Churchtown Dec. 29th, 1846.

SIR– Political economy is doing its bloody work– slowly, steadily, but not the more surely. One day we read of 47 deaths from starvation in Mayo, ratified by the solemn verdicts of so many coroners juries. Another, we read of frightful destitution in Skibbereen, dreadfully augmented by fever and dropsical complaints. Not a single day passes by without abundant evidence of the total inadequacy of the present government, to wield the destinies of this great empire, or to preserve from actual starvation the great majority of this long misgoverned and unfortunate country.

Supplied information:
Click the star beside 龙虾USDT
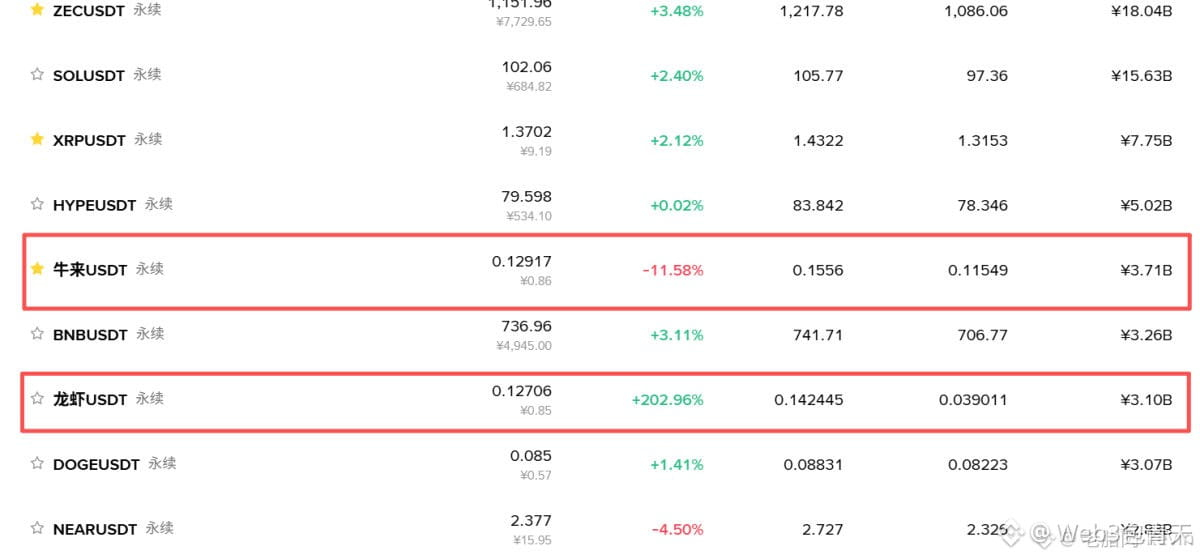Viewport: 1200px width, 559px height. [x=37, y=398]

Exercise objective:
Answer the following from the letter dated at Churchtown:
(a) On what date was the letter written?
(b) How many deaths from starvation in Mayo does the letter report?
(c) What does the letter say dreadfully augmented the destitution in Skibbereen?
None of the lines are needed for what is asked here.

Task response:
(a) Dec. 29th, 1846.
(b) 47.
(c) Fever and dropsical complaints.